I have quite a bit of experience in Java, and up until I noticed this bizarre behaviour in my first android app I thought any references I create will always point to the same Object unless some code with access to the reference changes it.
I had an activity with to two fragments under it inside a ViewPager
. In the activity I maintain references to the two fragments (private fields) to interact with them. On orientation change my fragments are stopped (and apparently destroyed as well) so I am creating them again from the activity because they have complex state that I don't wanna bother "parceling" or "serializing" into a bundle... This may not be best-practice, but hat's not my question though. It's more about how the Android JVM and libraries manage to automatically change the activity's private
reference to the fragment (which I'm setting in the onCreate
method) to point to an automatically constructed fragment using the default constructor. I understand that android can destroy fragments and construct new ones later and invoke onSavedInstanceState
or whatever to allow the developer to recover their fragment's state; but how does it also find and change the existing reference in the activity to point to the newly constructed fragment.
This seems to be a JVM-level feature (more than just simple reflection), that allows Android to figure out all existing references to the fragment (or is it? what am I missing?) in order to modify them when a fragment is re-created. Whatever the case, is this and Android-specific JVM feature? Does a similar thing exist in other Java implementations such as Oracle Java or OpenJDK?

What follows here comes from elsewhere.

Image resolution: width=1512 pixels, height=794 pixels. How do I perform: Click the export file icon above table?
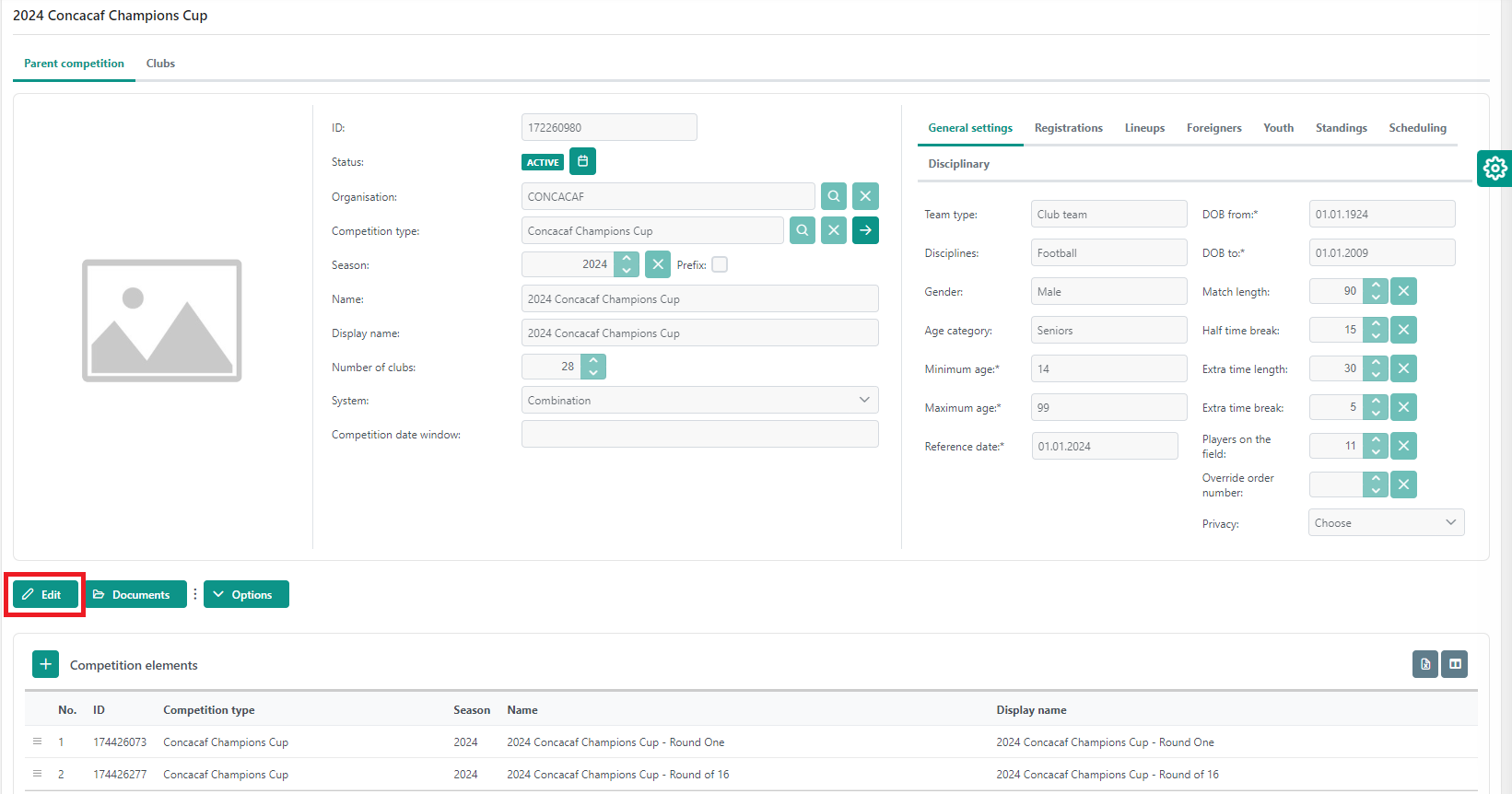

Please keep your answer about the weird automatic reference juggling part, and not about how I'm managing the activity/fragment life-cycles (I'm aware I could do better, and I'd love to read your suggestions, but keep those in the comments or the second part of your answer). I've done a lot of debugging and that's what I observed: the fragment reference was indeed changing, and I managed to fix it by manually resetting the reference to the reference I explicitly set in the onCreate
method - a seemingly redundant operation.